▶ WORK REQUIRED
Please copy out the records word for word, beginning at the line that contains "Given: Open the Python menu" and stopping after the line that contains "click(x=323, y=26)". Leave the pictures out of your copy.

-- start RECORDS TO PROCESS --

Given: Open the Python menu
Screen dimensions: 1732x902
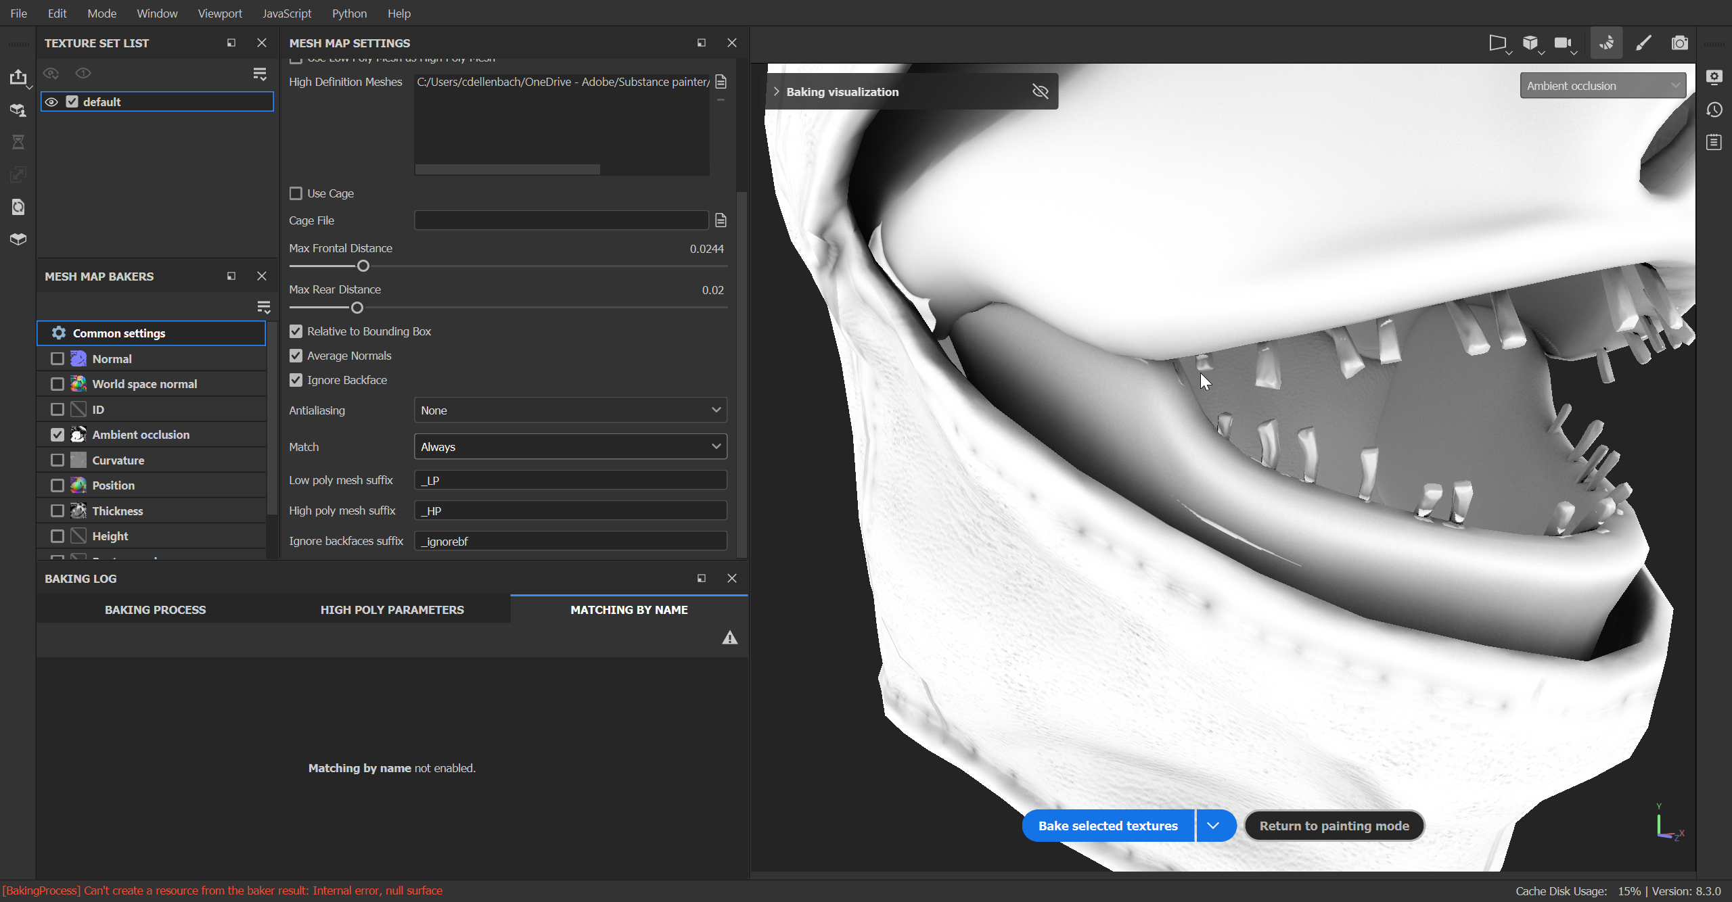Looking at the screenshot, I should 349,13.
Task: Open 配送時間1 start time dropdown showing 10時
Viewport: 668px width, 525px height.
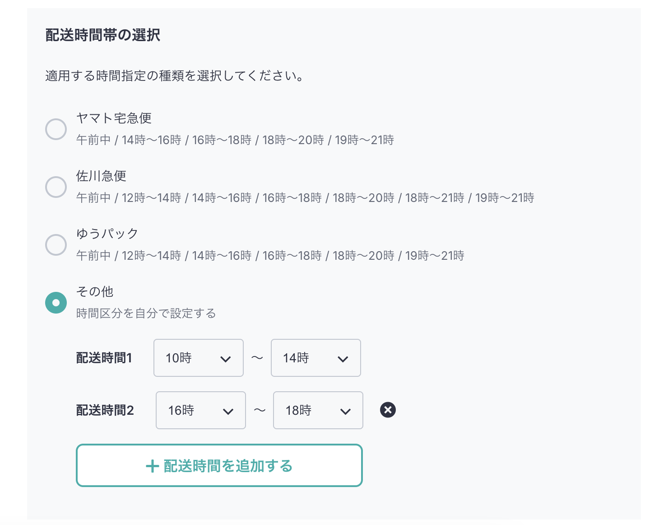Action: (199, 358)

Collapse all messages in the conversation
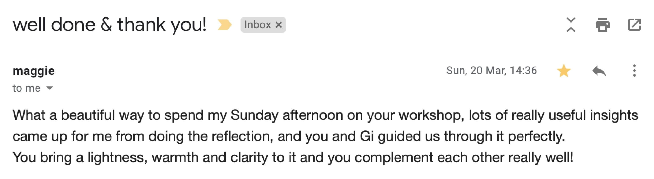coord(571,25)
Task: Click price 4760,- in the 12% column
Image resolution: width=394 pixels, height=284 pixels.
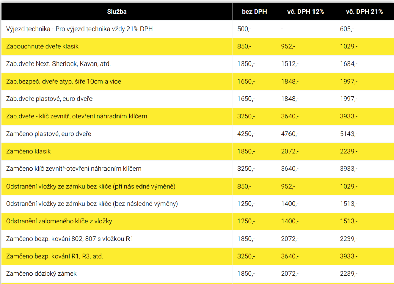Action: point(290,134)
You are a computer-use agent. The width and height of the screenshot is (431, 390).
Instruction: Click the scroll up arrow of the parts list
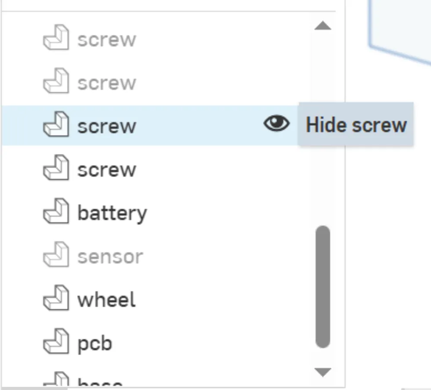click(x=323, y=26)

-- end RECORDS TO PROCESS --
-- start RECORDS TO PROCESS --

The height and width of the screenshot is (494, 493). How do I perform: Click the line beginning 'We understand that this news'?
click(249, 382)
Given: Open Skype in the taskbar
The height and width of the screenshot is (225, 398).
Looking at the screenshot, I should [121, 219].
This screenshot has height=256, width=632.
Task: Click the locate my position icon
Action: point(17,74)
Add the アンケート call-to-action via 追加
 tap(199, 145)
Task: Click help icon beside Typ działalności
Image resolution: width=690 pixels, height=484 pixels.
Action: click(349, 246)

-- end RECORDS TO PROCESS --
-- start RECORDS TO PROCESS --

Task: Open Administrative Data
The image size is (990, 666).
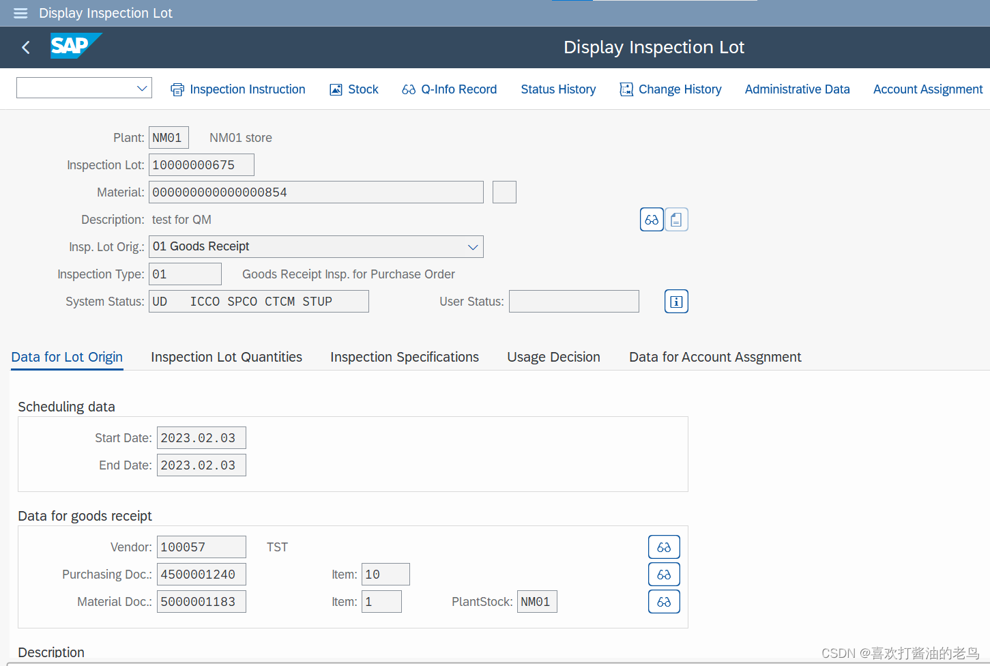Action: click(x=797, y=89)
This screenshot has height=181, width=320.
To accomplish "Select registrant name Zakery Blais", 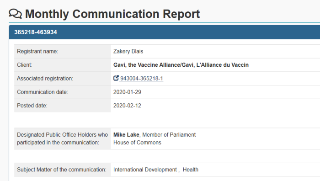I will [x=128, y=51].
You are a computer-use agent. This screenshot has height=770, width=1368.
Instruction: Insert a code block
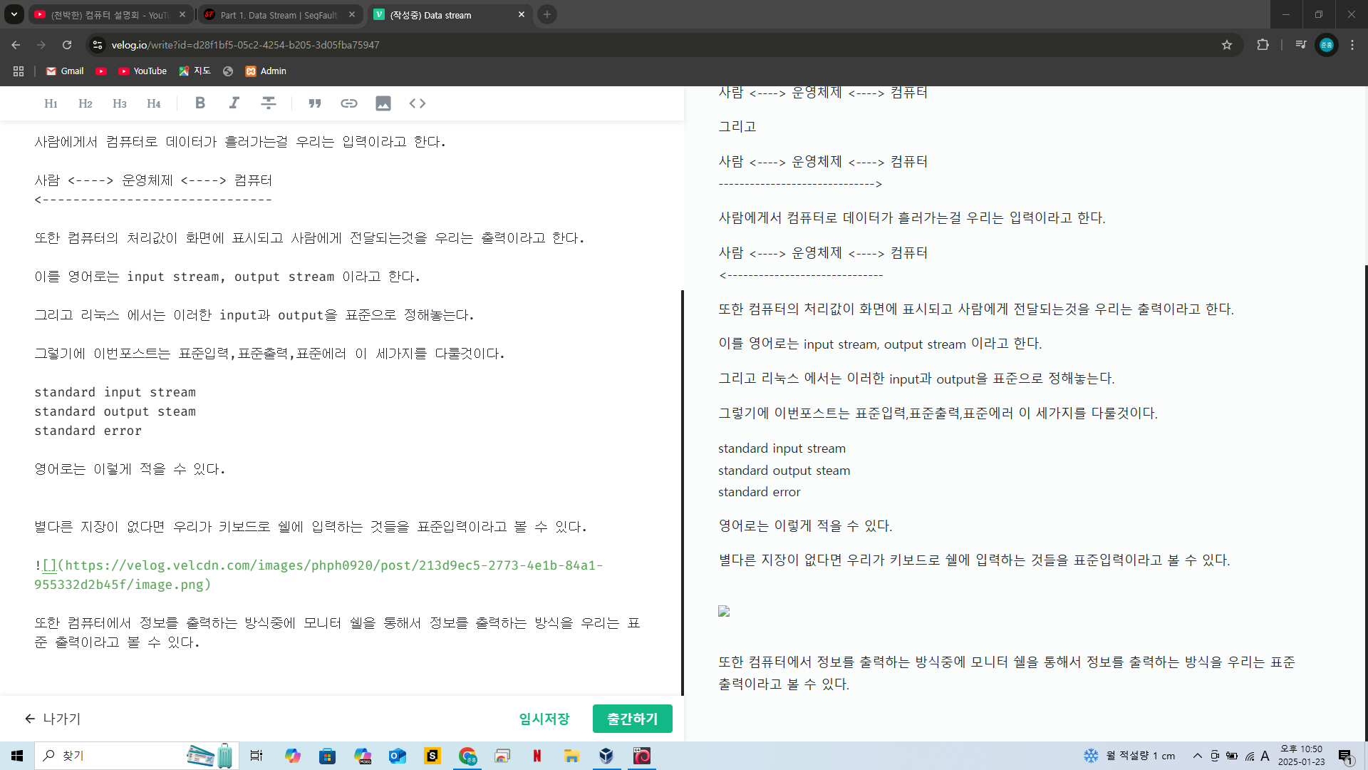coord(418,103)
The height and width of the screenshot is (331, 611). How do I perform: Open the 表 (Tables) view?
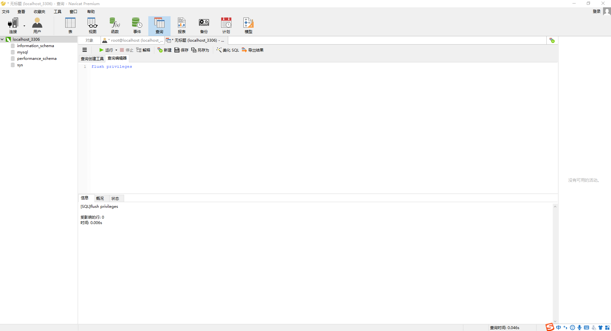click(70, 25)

-- end RECORDS TO PROCESS --

▶ OUTPUT OF THE TASK
Given: Open the Python menu
Screen dimensions: 1732x902
Looking at the screenshot, I should 349,13.
Task: Open 配送時間1 start time dropdown showing 10時
Viewport: 668px width, 525px height.
Action: (199, 358)

Collapse all messages in the conversation
coord(571,25)
Task: Click price 4760,- in the 12% column
Image resolution: width=394 pixels, height=284 pixels.
Action: point(290,134)
You are a computer-use agent. The width and height of the screenshot is (431, 390).
Instruction: Click the scroll up arrow of the parts list
click(x=323, y=26)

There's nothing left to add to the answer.